Governo do Rio altera secretaria a fim de refinar administração
Enviado Quarta, 10 de Junho de 2026.Mudanças também têm como objetivo organizar as contas do Estado
A necessidade de fortalecer a gestão levou o governo do Estado do Rio a promover a reestruturação da Secretaria de Planejamento e Gestão (Seplag), que tem de volta sob seu guarda-chuva a Subsecretaria de Gestão de Pessoas e a Fundação Ceperj, responsável por produzir conhecimento técnico e informações estatísticas voltadas para a gestão pública. Além disso, houve a criação de duas subsecretarias, a de Planejamento e a de Orçamento, que antes funcionavam dentro de uma estrutura única. O decreto com a nova estrutura deve ser publicado nesta quarta-feira no Diário Oficial do Estado.

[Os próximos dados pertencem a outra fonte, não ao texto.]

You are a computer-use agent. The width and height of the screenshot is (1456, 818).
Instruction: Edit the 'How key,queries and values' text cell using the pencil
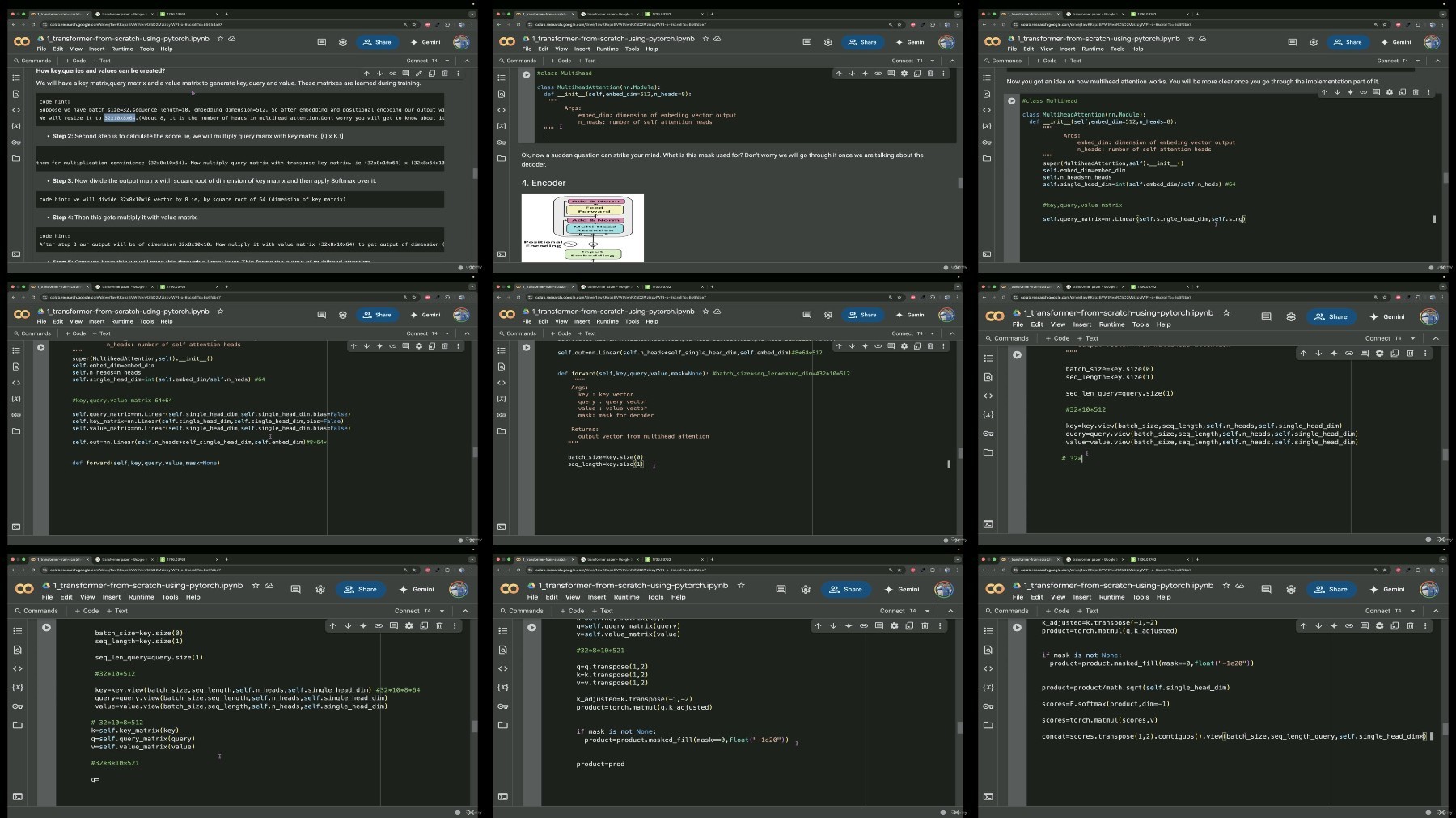tap(418, 74)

“Há um intercâmbio técnico muito forte entre essas áreas de gestão de pessoas e orçamento”, diz o secretário Rafael Abreu, funcionário de carreira do Estado do Rio, ao explicar o porquê da decisão de trazer ambas as subsecretarias para dentro da Seplag.
Segundo ele, o objetivo é dar a essas áreas capacidade de fortalecer processos de trabalho que crie regras bem estabelecidas de maior controle da execução de gastos. Para Abreu, não se trata de um controle “draconiano” das contas, com cortes orçamentários que reduzem custos, mas muitas vezes acabam por impedir o Estado de realizar as políticas públicas necessárias.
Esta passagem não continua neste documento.